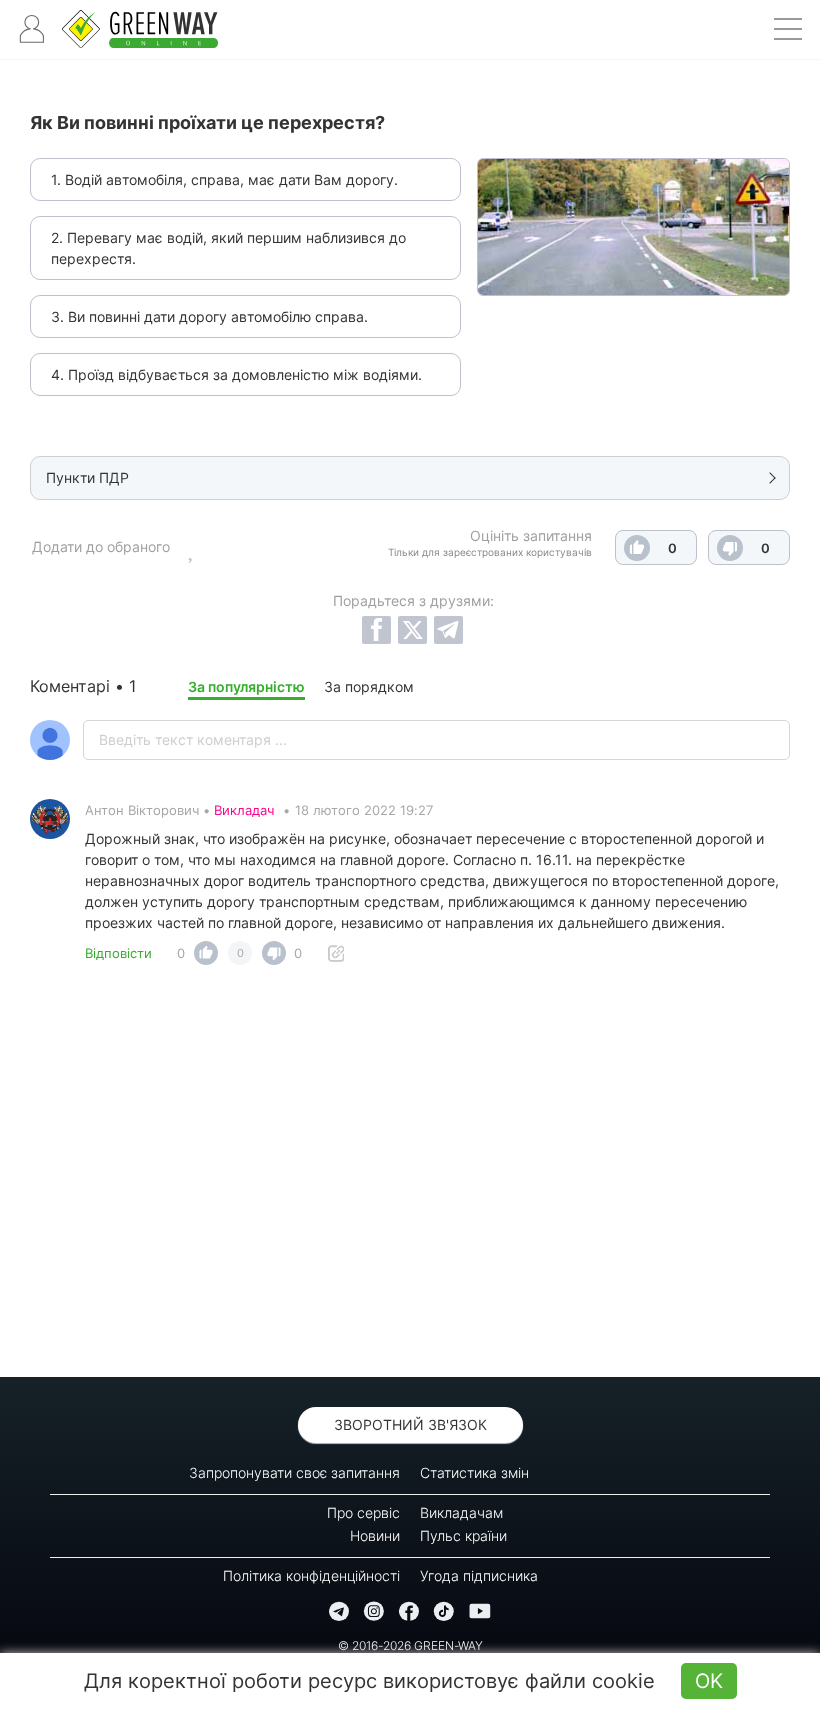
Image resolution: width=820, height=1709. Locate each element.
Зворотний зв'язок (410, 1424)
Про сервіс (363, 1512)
...
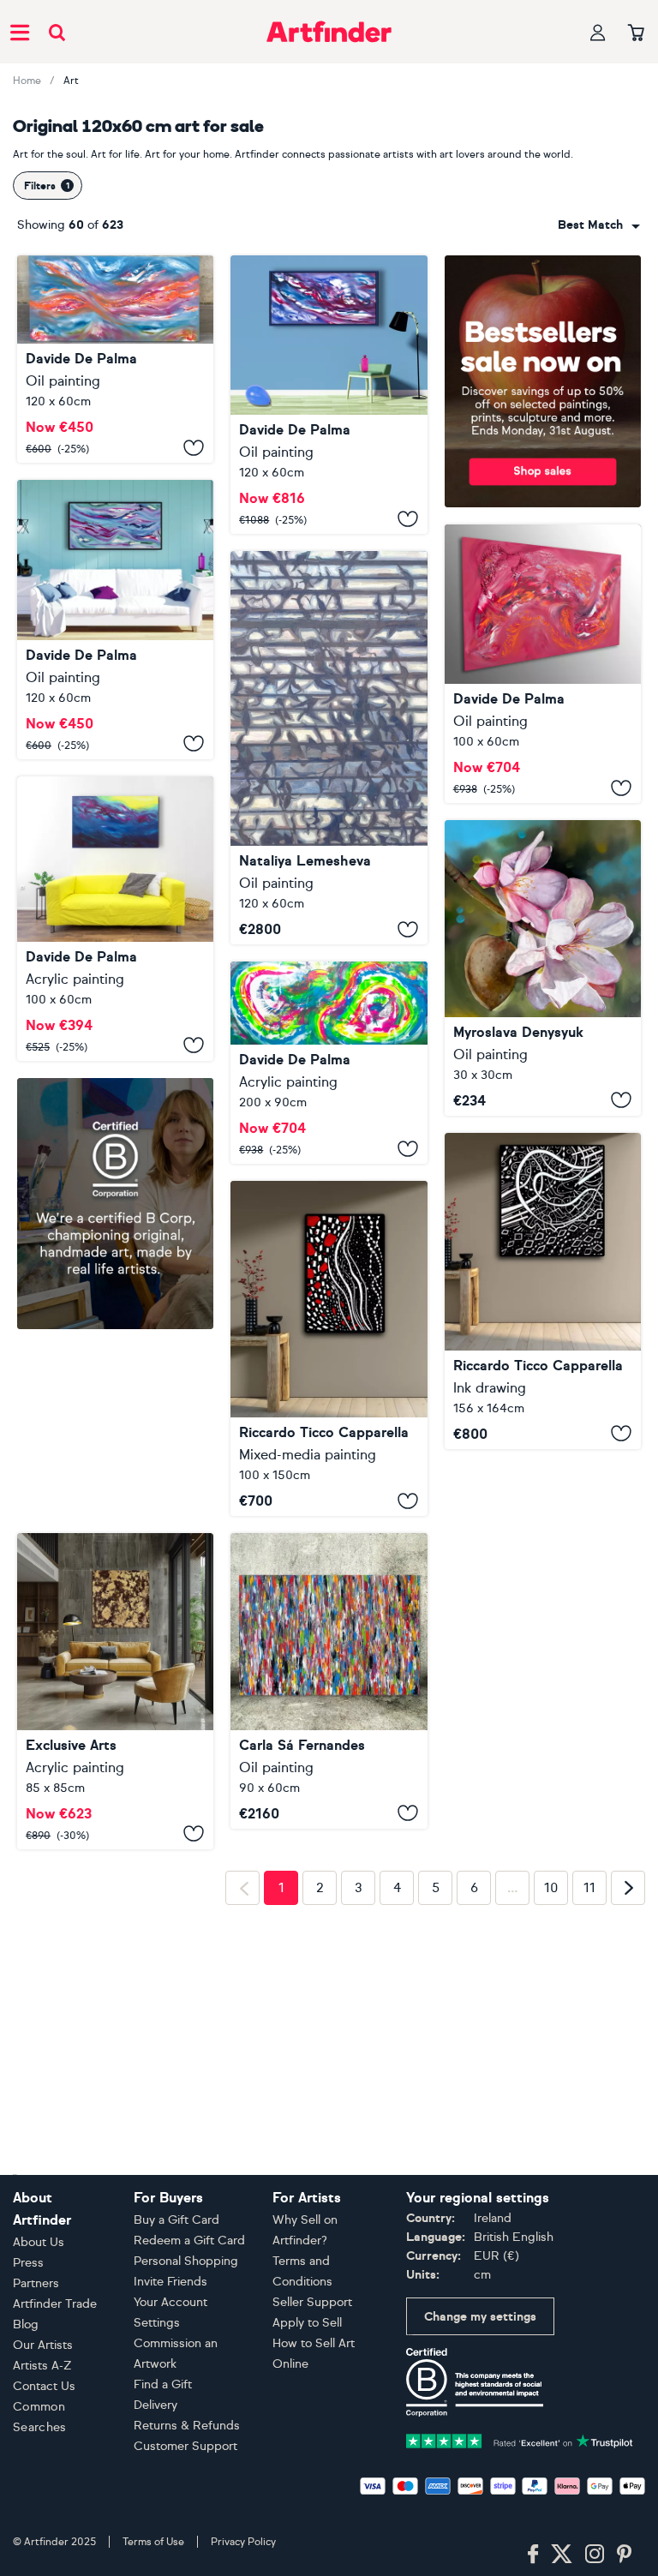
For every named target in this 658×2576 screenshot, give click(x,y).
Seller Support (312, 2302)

= What you are asked to do =
Every line from the line containing "Image resolution: width=820, height=1709." through the line containing "Про сервіс (363, 1512)" in the records above must be retyped exactly. Leave out the rest.

= Completed exercise =
Image resolution: width=820, height=1709. Locate each element.
Зворотний зв'язок (410, 1424)
Про сервіс (363, 1512)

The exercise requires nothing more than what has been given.